In a write-up published in The Washington Post on Wednesday, the UN secretary general has recounted the ordeal and the bone-chilling experiences he heard from Rohingya refugees who had fled widespread killings in Myanmar’s Rakhine state and sought refuge in Bangladesh.
“Small children butchered in front of their parents. Girls and women gang-raped while family members were tortured and killed. Villages burned to the ground,” Guterres wrote.
“These victims of what has been rightly called ethnic cleansing are suffering an anguish that can only stir a visitor’s heartbreak and anger. Their horrific experiences defy comprehension, yet they are the reality for nearly one million Rohingya refugees.”
Guterres wrote that systematic human rights abuses by the security forces in Myanmar over the past year were designed to instill terror in the Rohingya population, leaving them with a dreadful choice: Stay on in fear of death or leave everything simply to survive.
Describing Rohingya as the world’s fastest-growing refugee crisis, he applauded people and the government of Bangladesh for their humanity shown by opening their borders and hearts to the Rohingyas, while larger and wealthier countries around the world are closing doors to outsiders.
However, he stressed the need of a global response to the crisis, adding a Global Compact on Refugees is on the way by UN member states to help Bangladesh in responding to a fleeing wave of humanity.
“Expressions of solidarity are not enough; the Rohingya people need genuine assistance.”

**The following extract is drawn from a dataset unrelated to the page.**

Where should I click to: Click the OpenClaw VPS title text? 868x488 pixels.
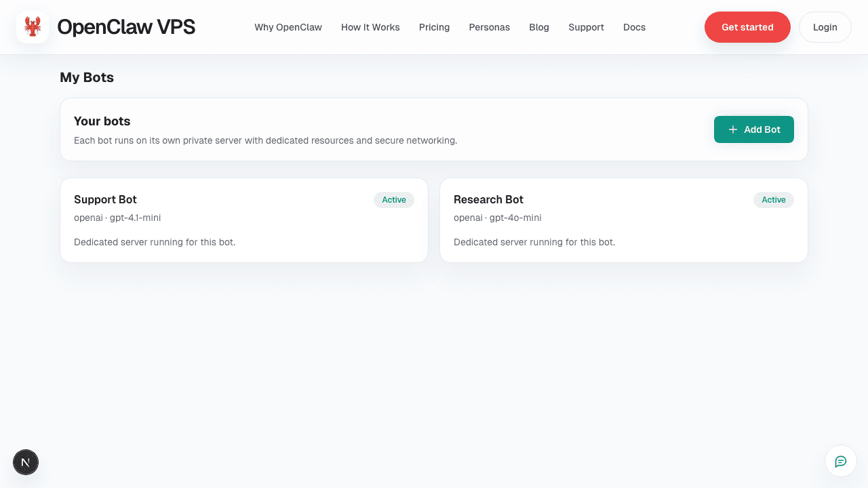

An international humanitarian appeal for almost $1 billion is funded at only 26 percent – a shortfall causing malnutrition, lack of access to water and sanitation and basic education and of course inadequate measures to combat monsoon risks, according to the UN secretary general.
He urged Myanmar to create the conditions for the return of the refugees with full rights and the promise of living in safety and dignity.
“Unless the root causes of the violence in Rakhine state are addressed comprehensively, misery and hatred will continue to fuel conflict. The Rohingya people cannot become forgotten victims. We must answer their clear appeals for help with action,” Guterres pointed out.